Die Tochter des Magiers 02 - Die Gefährtin
›Edler Malk, du hast meine Krieger getötet und nun auch mich überwunden, aber was ist dein Sieg wert? Sieh, deine Stadt steht in Flammen, und ihre Mauern zerbersten. Bald schon wird nichts von ihr übrig sein als Asche und Staub.‹ Und dann starb Immit Schaduk.«
Maru glaubte, vereinzelt leises Schluchzen zu hören.
»Und Malk Numur blickte sich um und sah, dass der Immit wahr gesprochen hatte. Da packte ihn große Wut. Er hob den
Speer mitsamt dem gewaltigen Leib des Immit auf und rief: ›Soll es so sein, dass ich einen Sieg erringe, der mir nun unter den Händen zerrinnt? Hört keiner meiner Ahnen die Klagen meiner Stadt? Will keiner meiner Vorfahren eine Hand für Serkesch rühren, die Stadt, die wir, aus dem Hause Hegasch, mit unseren eigenen Händen gebaut haben?‹ Und mit diesen Worten rammte Numur den Speer seiner Vorfahren in die Erde, dass sie erbebte! Da erhörten seine Vorfahren sein Flehen, denn dort, wo Numur noch am selben Morgen den Körper seines geliebten Vaters zur ewigen Ruhe gelegt hatte, da erzitterte der Fels, und plötzlich brach er auf – und aus dem Grab von Raik Utu spie das Gestein eine große Woge Wassers hinaus! Und der Bach, der Jahrhunderte versiegt war, er sprudelte wie nach einem großen Regen! Das Wasser strömte durch das Tal der Gräber und hinaus zur Stadt Serkesch. Und es wird erzählt, dass Utu die Toten aus den Gräbern erweckte und sie aussandte, um die tausend Brände in der Stadt zu löschen. Denn als alle Flammen erstickt waren, da fand man viele Knochen auf den Straßen. Und die Serkesch fragten: ›Wie kann das sein? Woher kommt dieses Wasser, und wie konnten die Toten uns helfen?‹ Und Malk Numur antwortete: ›Habt ihr es nicht gesehen? Utu, mein Vater, Ahngott der Stadt, hat sich erhoben. Er hat die Toten zu Hilfe gerufen und uns Wasser gebracht in der Stunde der Not. Wahrhaftig – er ist ein Gott.‹ Da rief ein Fischer: ›Ich habe den Leib des Ahngottes gesehen. Er trieb mit dem Wasser hinaus auf den Dhanis und fort nach Süden.‹ Da traten die Priester aller Tempel zusammen. Sie deuteten die Zeichen und einig waren sie, wie nie zuvor. Der Oberste von ihnen, Mahas, der Diener Strydhs, sprach: ›So ist es der Wille von Gott Utu, dass wir seinem Leib nach Süden folgen und nehmen, was uns zusteht.
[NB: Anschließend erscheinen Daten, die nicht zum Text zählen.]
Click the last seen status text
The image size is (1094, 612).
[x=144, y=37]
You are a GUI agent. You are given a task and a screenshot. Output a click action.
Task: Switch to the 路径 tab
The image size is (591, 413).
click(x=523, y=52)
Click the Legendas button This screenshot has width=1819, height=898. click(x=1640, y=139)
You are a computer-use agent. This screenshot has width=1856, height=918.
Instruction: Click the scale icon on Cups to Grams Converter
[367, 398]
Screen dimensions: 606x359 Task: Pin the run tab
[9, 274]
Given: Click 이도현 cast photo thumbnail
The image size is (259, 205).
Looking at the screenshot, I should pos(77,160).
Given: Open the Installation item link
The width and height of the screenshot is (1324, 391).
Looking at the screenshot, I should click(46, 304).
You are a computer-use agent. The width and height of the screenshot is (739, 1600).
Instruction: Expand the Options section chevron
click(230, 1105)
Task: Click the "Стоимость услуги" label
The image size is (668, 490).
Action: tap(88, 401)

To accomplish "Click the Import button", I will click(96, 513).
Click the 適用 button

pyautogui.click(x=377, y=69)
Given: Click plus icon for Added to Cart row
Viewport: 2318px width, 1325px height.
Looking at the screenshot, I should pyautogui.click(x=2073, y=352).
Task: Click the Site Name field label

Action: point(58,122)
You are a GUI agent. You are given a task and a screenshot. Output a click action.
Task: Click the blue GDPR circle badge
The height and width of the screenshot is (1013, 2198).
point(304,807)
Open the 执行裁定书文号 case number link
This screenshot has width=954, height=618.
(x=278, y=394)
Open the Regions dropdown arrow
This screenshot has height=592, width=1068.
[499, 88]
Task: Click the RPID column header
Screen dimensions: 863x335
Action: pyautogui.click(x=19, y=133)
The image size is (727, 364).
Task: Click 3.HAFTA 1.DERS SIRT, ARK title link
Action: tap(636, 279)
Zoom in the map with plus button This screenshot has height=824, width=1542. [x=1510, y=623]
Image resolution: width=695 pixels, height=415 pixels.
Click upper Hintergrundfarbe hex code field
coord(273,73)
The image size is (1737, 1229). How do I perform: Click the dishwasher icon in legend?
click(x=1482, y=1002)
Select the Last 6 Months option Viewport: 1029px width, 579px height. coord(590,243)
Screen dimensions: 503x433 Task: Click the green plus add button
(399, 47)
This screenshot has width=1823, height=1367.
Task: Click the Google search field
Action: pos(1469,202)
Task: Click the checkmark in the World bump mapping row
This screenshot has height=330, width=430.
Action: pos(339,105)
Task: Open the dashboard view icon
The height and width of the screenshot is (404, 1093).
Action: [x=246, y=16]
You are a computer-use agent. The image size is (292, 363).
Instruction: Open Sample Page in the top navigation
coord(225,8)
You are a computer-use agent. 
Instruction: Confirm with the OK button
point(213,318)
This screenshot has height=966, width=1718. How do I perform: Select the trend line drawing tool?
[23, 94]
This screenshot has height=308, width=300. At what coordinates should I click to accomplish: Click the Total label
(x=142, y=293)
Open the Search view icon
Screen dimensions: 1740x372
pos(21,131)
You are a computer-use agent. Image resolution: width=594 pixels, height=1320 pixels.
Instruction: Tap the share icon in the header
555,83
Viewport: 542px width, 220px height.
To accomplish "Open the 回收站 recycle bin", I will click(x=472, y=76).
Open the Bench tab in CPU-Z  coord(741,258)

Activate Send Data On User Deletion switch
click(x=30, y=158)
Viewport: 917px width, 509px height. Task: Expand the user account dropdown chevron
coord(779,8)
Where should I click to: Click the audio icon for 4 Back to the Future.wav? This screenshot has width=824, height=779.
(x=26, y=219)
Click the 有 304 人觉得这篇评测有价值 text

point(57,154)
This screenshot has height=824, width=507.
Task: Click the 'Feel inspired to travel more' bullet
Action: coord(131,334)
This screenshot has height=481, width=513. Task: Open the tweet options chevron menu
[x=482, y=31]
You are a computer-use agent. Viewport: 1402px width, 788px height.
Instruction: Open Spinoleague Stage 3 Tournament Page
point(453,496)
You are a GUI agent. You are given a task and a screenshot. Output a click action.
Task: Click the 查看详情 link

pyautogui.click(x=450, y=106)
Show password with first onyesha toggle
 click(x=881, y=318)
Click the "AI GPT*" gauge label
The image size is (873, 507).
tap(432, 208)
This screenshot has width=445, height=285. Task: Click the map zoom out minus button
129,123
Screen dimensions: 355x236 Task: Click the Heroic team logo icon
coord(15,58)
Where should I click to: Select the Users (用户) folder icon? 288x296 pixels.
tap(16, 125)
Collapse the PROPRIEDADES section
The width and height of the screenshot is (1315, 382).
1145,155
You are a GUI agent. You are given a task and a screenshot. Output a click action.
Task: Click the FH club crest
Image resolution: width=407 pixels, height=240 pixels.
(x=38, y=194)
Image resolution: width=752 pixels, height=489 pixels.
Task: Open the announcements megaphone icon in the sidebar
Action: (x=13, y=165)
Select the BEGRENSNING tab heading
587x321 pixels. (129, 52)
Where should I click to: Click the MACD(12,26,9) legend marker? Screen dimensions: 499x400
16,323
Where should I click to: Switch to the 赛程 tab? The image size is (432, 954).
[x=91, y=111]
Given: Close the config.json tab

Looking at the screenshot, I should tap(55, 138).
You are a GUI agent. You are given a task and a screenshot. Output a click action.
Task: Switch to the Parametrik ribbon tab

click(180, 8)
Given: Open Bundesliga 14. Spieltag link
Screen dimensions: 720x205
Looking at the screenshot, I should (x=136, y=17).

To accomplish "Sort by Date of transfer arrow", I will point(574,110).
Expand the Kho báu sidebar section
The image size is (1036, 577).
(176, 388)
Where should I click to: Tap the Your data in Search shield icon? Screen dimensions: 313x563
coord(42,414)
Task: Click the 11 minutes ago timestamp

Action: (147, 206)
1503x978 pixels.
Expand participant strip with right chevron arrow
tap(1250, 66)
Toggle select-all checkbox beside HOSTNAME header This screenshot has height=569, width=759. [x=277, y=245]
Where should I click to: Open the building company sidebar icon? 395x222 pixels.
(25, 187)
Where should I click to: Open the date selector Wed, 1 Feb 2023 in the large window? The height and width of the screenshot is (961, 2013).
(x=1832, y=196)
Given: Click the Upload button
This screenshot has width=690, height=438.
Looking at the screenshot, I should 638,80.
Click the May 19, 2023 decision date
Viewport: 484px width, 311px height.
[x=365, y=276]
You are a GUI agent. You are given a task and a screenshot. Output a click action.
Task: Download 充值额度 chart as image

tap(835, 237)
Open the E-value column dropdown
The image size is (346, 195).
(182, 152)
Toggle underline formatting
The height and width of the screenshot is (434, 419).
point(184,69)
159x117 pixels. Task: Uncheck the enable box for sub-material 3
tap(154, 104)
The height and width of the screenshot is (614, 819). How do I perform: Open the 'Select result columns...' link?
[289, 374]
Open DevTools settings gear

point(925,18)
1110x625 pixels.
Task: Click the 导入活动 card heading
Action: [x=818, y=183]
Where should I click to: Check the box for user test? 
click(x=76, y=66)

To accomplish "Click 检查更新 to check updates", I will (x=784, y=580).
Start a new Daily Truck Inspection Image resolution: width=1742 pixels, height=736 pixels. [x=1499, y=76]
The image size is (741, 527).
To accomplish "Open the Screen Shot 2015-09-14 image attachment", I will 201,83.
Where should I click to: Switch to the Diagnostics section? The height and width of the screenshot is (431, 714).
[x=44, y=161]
Denn in Ulbai verehren sie Strydh nicht und sie lachen über ihn. Aber Utu, Strydhs Diener, wird ihnen das Lachen austreiben.‹ Und keiner war in Serkesch, der an seinen Worten
zweifelte. Also nahmen sie ihre Schwerter und Schilde und zogen in den Krieg. Ihr Gott Utu aber schritt ihnen voran, und als die Akkesch aus Ulbai seiner angesichtig wurden, da warfen sie ihre Waffen fort und flohen. Und seither folgen die Serkesch ihrem neuen Gott den Fluss hinab – und schreiten von Sieg zu Sieg zu Sieg.«
Betretene Stille hatte sich im Samnath ausgebreitet.
»Er ist immer noch ein guter Erzähler«, murmelte Tasil anerkennend.
»Aber Onkel!«, flüsterte Maru, »das Wasser... aus dem Grab – das waren doch wir!«
Tasil betrachtete sie mit einem durchdringenden Blick. »So? Waren wir das? Es geschah doch erst, als ich das Grab schon verlassen hatte. Was genau ist eigentlich damals geschehen, Kröte?«
Das war nun eine Frage, die Maru auf keinen Fall beantworten wollte.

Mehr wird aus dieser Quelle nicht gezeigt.